TASK INSTRUCTIONS | Could you recast the material from the line with "You are a GUI" to the line with "pos(250,78)", both ends included, as a JSON list of strings with one string per line and blank lines left out?

DATA EXTRACT |
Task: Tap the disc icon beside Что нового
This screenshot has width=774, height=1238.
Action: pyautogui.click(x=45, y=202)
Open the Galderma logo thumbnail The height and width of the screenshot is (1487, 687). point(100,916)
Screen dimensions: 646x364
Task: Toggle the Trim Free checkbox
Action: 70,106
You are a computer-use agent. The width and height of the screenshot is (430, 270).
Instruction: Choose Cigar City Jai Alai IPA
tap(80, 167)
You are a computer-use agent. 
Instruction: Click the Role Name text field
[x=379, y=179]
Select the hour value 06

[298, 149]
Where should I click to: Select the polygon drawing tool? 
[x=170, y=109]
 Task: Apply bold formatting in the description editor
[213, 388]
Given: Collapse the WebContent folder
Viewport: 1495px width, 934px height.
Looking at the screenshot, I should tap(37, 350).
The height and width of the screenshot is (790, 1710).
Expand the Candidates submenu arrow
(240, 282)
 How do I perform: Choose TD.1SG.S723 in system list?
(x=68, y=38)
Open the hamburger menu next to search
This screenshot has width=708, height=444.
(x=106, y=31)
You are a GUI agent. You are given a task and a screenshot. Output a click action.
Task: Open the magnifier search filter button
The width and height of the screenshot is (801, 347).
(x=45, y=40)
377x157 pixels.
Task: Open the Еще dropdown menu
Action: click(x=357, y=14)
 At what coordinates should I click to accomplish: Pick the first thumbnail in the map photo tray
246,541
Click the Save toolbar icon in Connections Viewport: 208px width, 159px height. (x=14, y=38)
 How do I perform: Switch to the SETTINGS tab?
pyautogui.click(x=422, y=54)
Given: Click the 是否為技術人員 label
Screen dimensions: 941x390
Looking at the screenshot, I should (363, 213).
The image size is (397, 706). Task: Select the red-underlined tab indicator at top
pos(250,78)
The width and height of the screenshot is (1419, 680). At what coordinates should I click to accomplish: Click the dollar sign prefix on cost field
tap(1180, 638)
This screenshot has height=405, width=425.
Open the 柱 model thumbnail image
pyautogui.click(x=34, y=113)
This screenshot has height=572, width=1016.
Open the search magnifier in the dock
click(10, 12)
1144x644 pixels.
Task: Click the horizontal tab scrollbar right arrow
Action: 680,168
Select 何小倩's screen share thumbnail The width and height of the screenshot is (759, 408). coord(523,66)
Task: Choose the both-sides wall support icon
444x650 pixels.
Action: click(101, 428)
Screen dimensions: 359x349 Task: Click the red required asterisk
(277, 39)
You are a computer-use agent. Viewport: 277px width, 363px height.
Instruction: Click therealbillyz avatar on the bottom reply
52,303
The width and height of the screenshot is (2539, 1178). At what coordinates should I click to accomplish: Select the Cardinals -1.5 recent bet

FULL OUTPUT |
[
  "You are a GUI agent. You are given a task and a screenshot. Output a click action.",
  "Task: Open the magnifier search filter button",
  "The width and height of the screenshot is (801, 347).",
  "(x=45, y=40)",
  "377x157 pixels.",
  "Task: Open the Еще dropdown menu",
  "Action: click(x=357, y=14)",
  " At what coordinates should I click to accomplish: Pick the first thumbnail in the map photo tray",
  "246,541",
  "Click the Save toolbar icon in Connections Viewport: 208px width, 159px height. (x=14, y=38)",
  " How do I perform: Switch to the SETTINGS tab?",
  "pyautogui.click(x=422, y=54)",
  "Given: Click the 是否為技術人員 label",
  "Screen dimensions: 941x390",
  "Looking at the screenshot, I should (363, 213).",
  "The image size is (397, 706). Task: Select the red-underlined tab indicator at top",
  "pos(250,78)"
]